*What the task asks*
Where a record contains an image, leave the image out and print the rest exactly.

*Given records*
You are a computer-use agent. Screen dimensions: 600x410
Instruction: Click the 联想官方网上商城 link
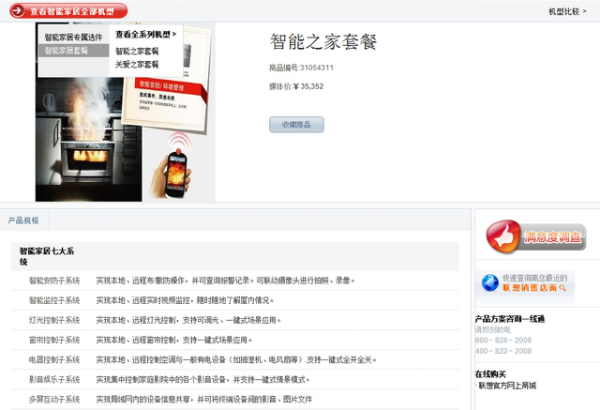click(507, 385)
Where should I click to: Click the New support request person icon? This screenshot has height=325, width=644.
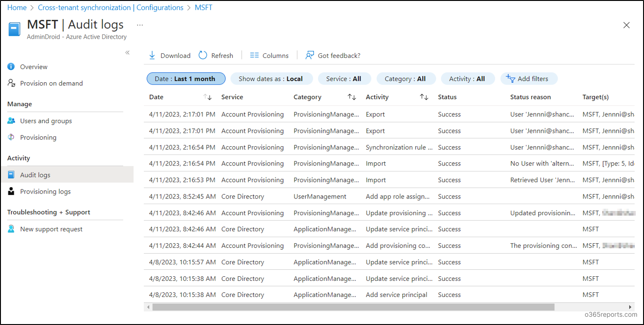pos(11,229)
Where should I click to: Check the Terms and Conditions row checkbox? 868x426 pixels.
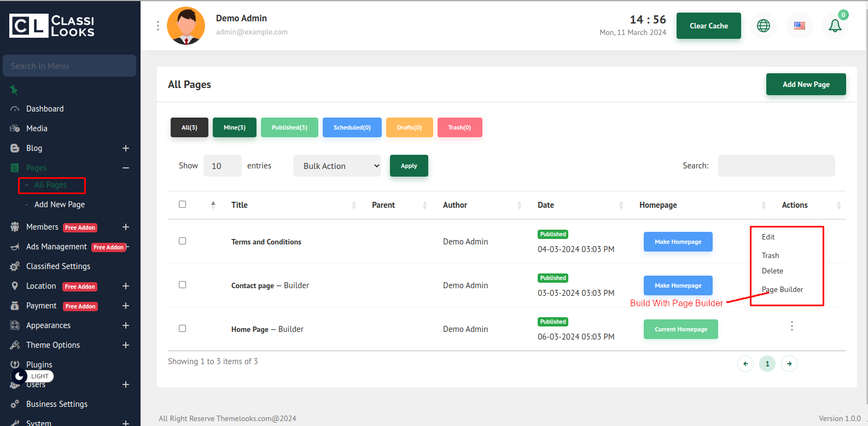point(183,241)
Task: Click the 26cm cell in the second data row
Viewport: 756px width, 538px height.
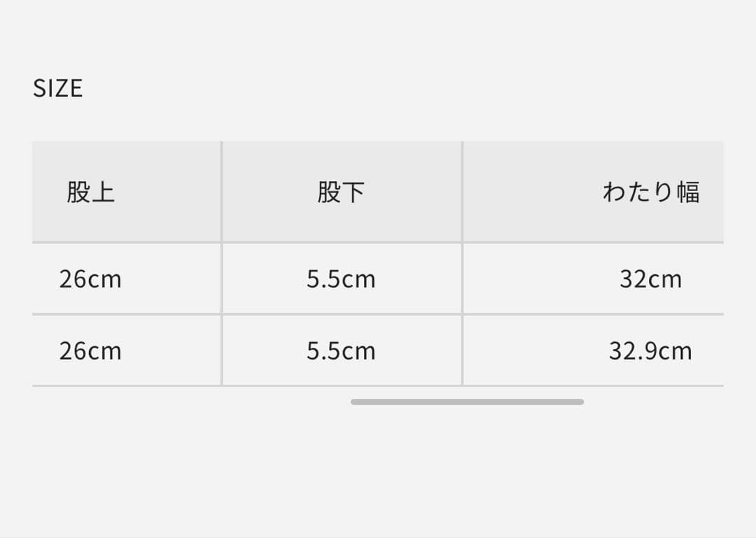Action: (x=90, y=351)
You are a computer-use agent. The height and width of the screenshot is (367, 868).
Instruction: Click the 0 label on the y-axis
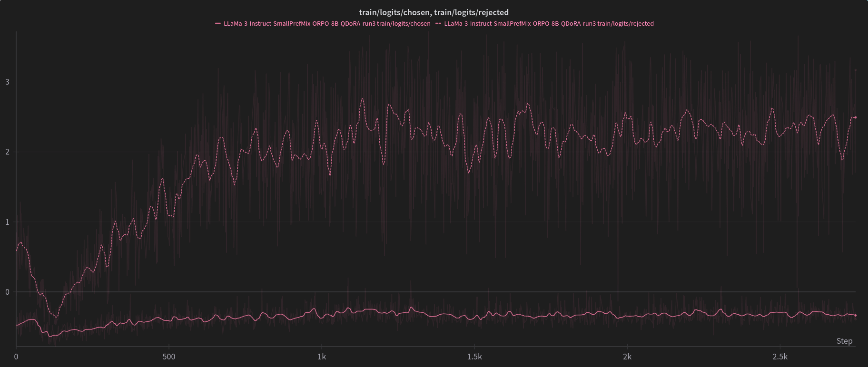point(7,292)
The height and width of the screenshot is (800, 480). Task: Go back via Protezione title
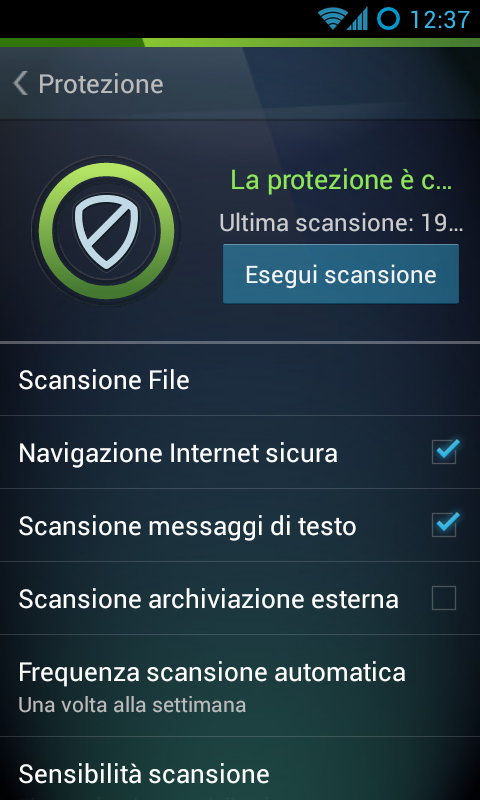(x=101, y=84)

*Answer for the task*
You are a computer-use agent. Screen dimensions: 600x410
Instruction: Click the 联想官方网上商城 link
click(507, 385)
Where should I click to: Click the New support request person icon? This screenshot has height=325, width=644.
pos(11,229)
Where should I click to: Check the Terms and Conditions row checkbox? 868x426 pixels.
point(183,241)
Task: Click the 26cm cell in the second data row
Viewport: 756px width, 538px height.
Action: (x=90, y=351)
You are a computer-use agent. The height and width of the screenshot is (367, 868).
Instruction: Click the 0 label on the y-axis
point(7,292)
The height and width of the screenshot is (800, 480). Task: Go back via Protezione title
(x=101, y=84)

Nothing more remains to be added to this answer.